**Text extract**
^^^^

Metropolis, 1927 – ★★★★

I last watched ‘Metropolis’ about 15-20 years ago when beginning to dip my toe into ‘Silent era’ cinema. Having had a somewhat positive experience with ‘Nosferatu’ I decided that jumping into a film that, even to this day, is lauded as a revolutionary work of science fiction, Was probably the best next logical step.

Unfortunately; at the time, I didnt realise the intricate history of ‘Metropolis’ “Print status” I’d really just assumed that there were maybe one or two cuts of the film circulating in different quality levels, and that it didnt really matter what you put on because, at its core, its still the same movie.

This proved to be a HUGE mistake on my part, as I just grabbed the nearest available copy of ‘Metropolis’ that I had, which was a random ‘public domain’ print found on one of those old Mill Creek ’50 SCI-FI CLASSICS’ sets…The print was heavily washed out, VERY damaged, made up largely of still photos and having now actually taken the time to look into the situation ‘Metropolis’ uniquely holds. VERY badly edited. By the time the end credits rolled around I had almost NO idea why this film had EVER been successful, I had NO idea what was going on, and I cursed the wasted 90-110 minutes i’d given to sit through it.

^^^^

**Task input**
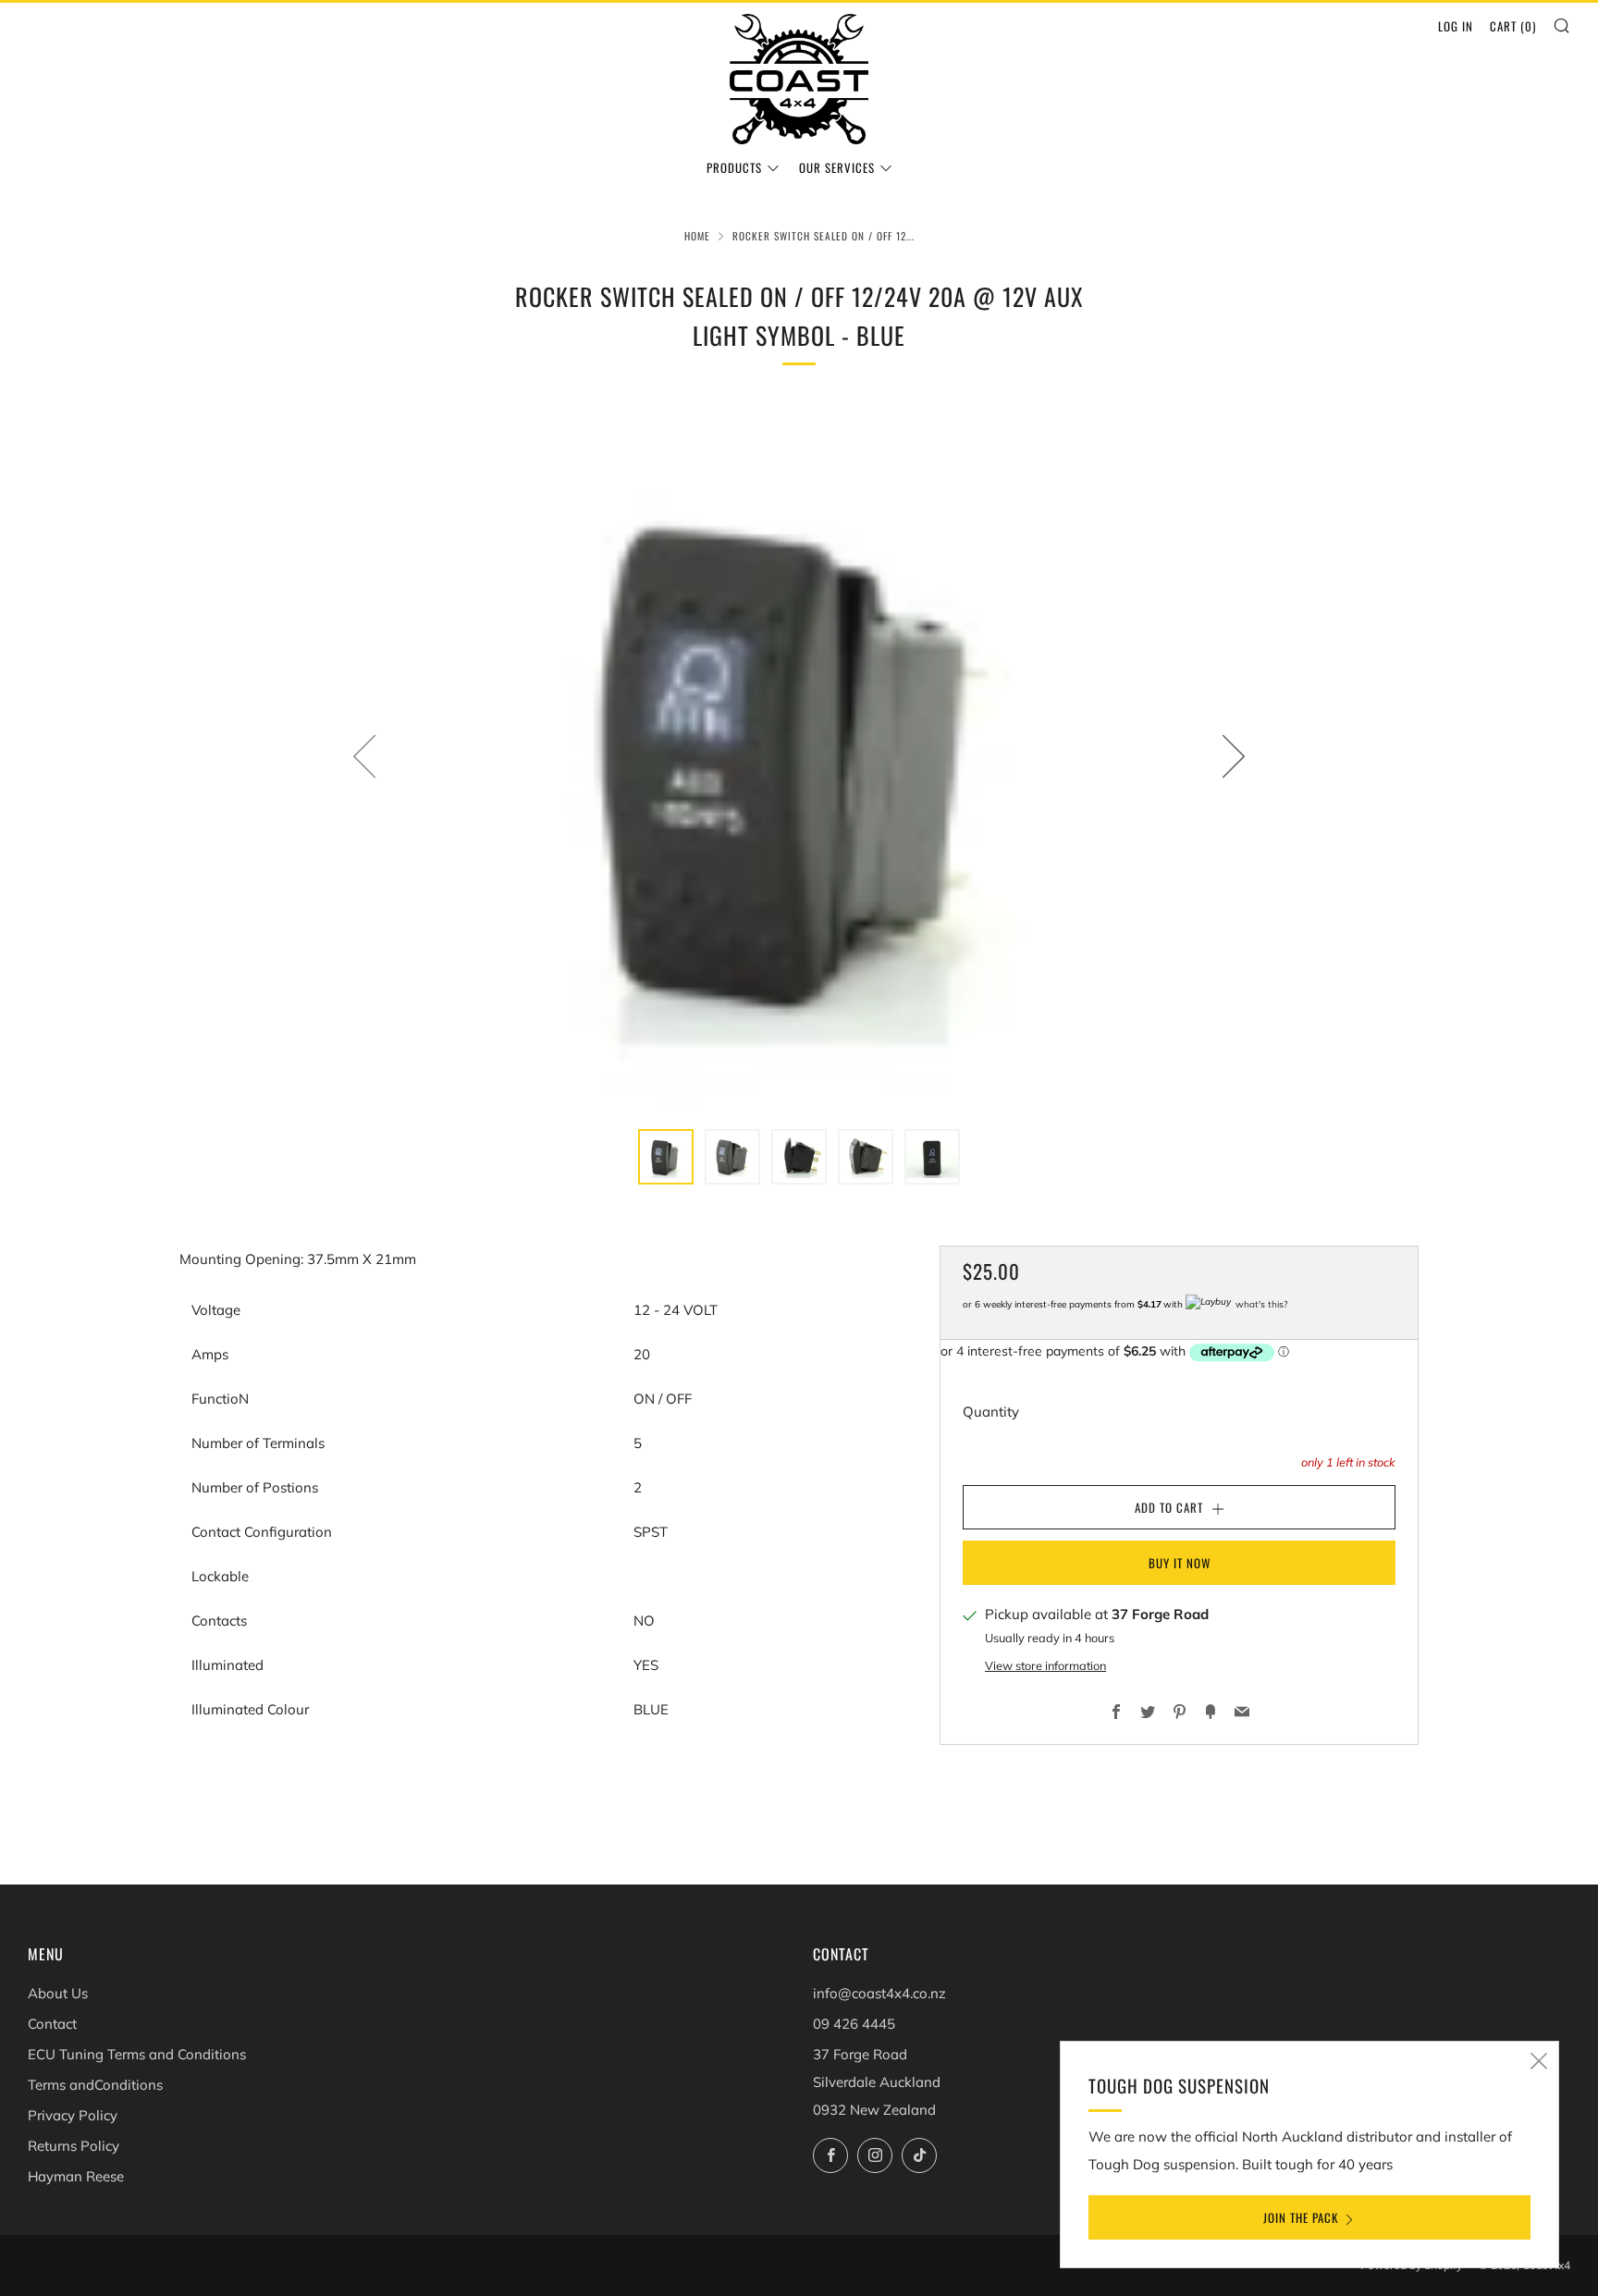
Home (697, 235)
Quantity (991, 1411)
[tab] (666, 1157)
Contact (52, 2023)
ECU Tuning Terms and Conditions (137, 2054)
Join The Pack (1300, 2217)
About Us (58, 1993)
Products (734, 167)
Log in (1455, 26)
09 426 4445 (854, 2023)
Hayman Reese (76, 2176)
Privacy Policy (72, 2115)
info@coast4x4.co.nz (879, 1993)
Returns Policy (73, 2146)
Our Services (837, 167)
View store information (1045, 1666)
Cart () (1513, 26)
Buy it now (1180, 1562)
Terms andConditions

^^^^

**Problems to work on**
a) Reproduce the passage of the Metropolis review from "Metropolis, 1927 – ★★★★" to "the same movie.".
b) Output the records from the line with "Log in (1455, 26)" to the end of the records as a numbered list, skipping any blank lines.

**Completed exercise**
a)
Metropolis, 1927 – ★★★★

I last watched ‘Metropolis’ about 15-20 years ago when beginning to dip my toe into ‘Silent era’ cinema. Having had a somewhat positive experience with ‘Nosferatu’ I decided that jumping into a film that, even to this day, is lauded as a revolutionary work of science fiction, Was probably the best next logical step.

Unfortunately; at the time, I didnt realise the intricate history of ‘Metropolis’ “Print status” I’d really just assumed that there were maybe one or two cuts of the film circulating in different quality levels, and that it didnt really matter what you put on because, at its core, its still the same movie.

b)
1. Log in (1455, 26)
2. 09 426 4445 (854, 2023)
3. Hayman Reese (76, 2176)
4. Privacy Policy (72, 2115)
5. info@coast4x4.co.nz (879, 1993)
6. Returns Policy (73, 2146)
7. Our Services (837, 167)
8. View store information (1045, 1666)
9. Cart () (1513, 26)
10. Buy it now (1180, 1562)
11. Terms andConditions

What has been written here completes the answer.